Future considerations

  • With about two years left of the SIM, efforts will need to shift toward developing strategies to sustain the most successful SIM initiatives into the post-SIM period. These efforts may include identifying new partnerships, leveraging existing programming, and finding new funding sources to sustain successful initiatives.
  • A challenge for the coming year will be to re-establish state level leadership, visioning, and strategic planning for the SIM. Without leadership at the highest levels buying into the vision and direction of transformation efforts and helping to plan for the future beyond SIM, it may be difficult to sustain any momentum toward system change gained from the SIM activities. 
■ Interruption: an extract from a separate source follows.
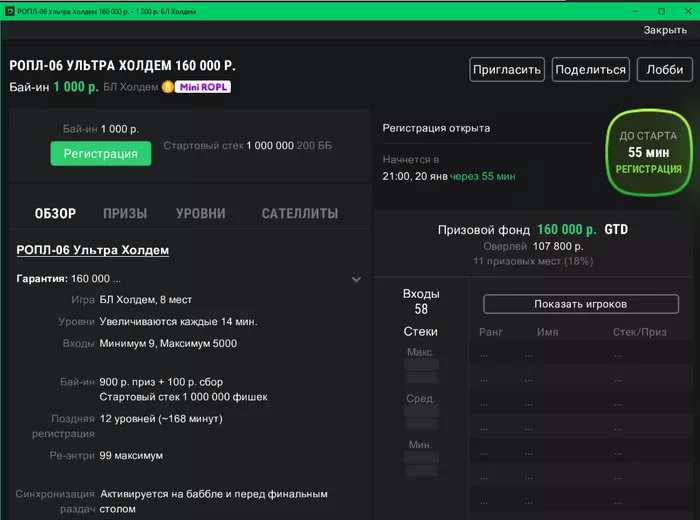Select the САТЕЛЛИТЫ tab
The image size is (700, 520).
pyautogui.click(x=299, y=213)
  • The SIM team has primarily worked with the Medicaid MCOs during award year (AY3) regarding VBP. Effort will need to be made to re-engage the Medicaid ACO providers in VBP discussions and activities.
  • Provider awareness of and active participation in delivery system and payment reform initiatives will be increasingly important in the coming years of the SIM to be able to institute reform statewide and keep efforts progressing post-SIM.